When he’d looked out the window a few moments earlier, the street was empty of all animated life. What was out there now? How many? How vicious?
It hardly mattered. It wasn’t worth thinking about because he had no choice. He would go through whatever it was and he would survive. And he would get to Percy.
Joe sent a glance up the stairs, to the dark spot on the landing where he’d shut Percy’s apartment door behind him. He could hear voices arguing, and his heart wrung out a thanks at the rich depth of Giordano’s voice that seemed to be smoothing things over. Maybe Giordano couldn’t fight at all—Joe hadn’t asked—but he was tall, and strong, and he loved Percy. Joe could never doubt that, and he trusted it, and so he trusted him to keep Althea and Leo safe.

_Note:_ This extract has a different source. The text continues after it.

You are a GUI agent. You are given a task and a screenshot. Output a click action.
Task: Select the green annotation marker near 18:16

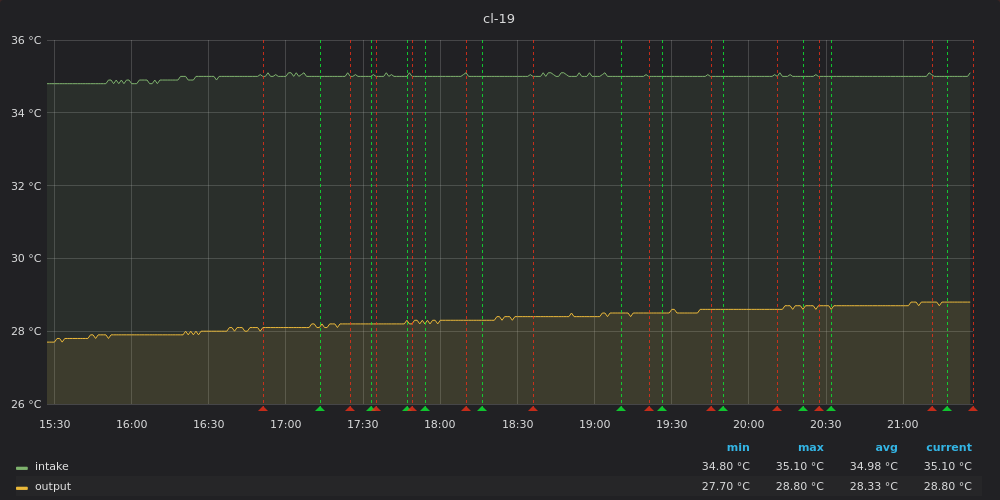(x=482, y=408)
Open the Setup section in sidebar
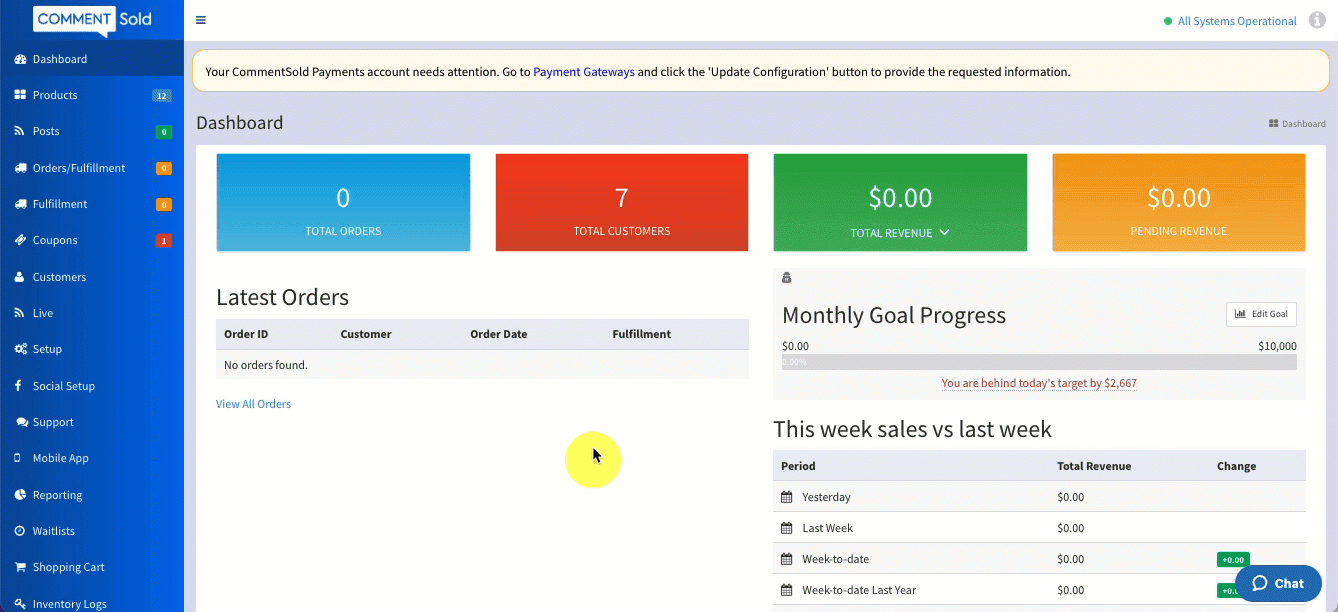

He faced the entrance, brought his knife up in preparation, took a deep breath, then flicked the latch open. He leapt back from the doors that slammed inwards with a deafening bang. White and damp flesh pressed into him, suffocating him. Claws and teeth and wide, round mouths. He could decipher no more in the mess of hot skin and bad breath and the din of hungry growls. His knife slid into stomachs and necks. Lost in a clamour of legs and arms and sharp, grasping fingers, there wasn’t time to aim. He slit, and he hit, and he kicked, and he was as well satisfied with a broken leg as he was with pierced skin. The beasts let out screeches of agony with every attack. Their blood was warm on his fingers—not like the dead things he’d tangled with in the past.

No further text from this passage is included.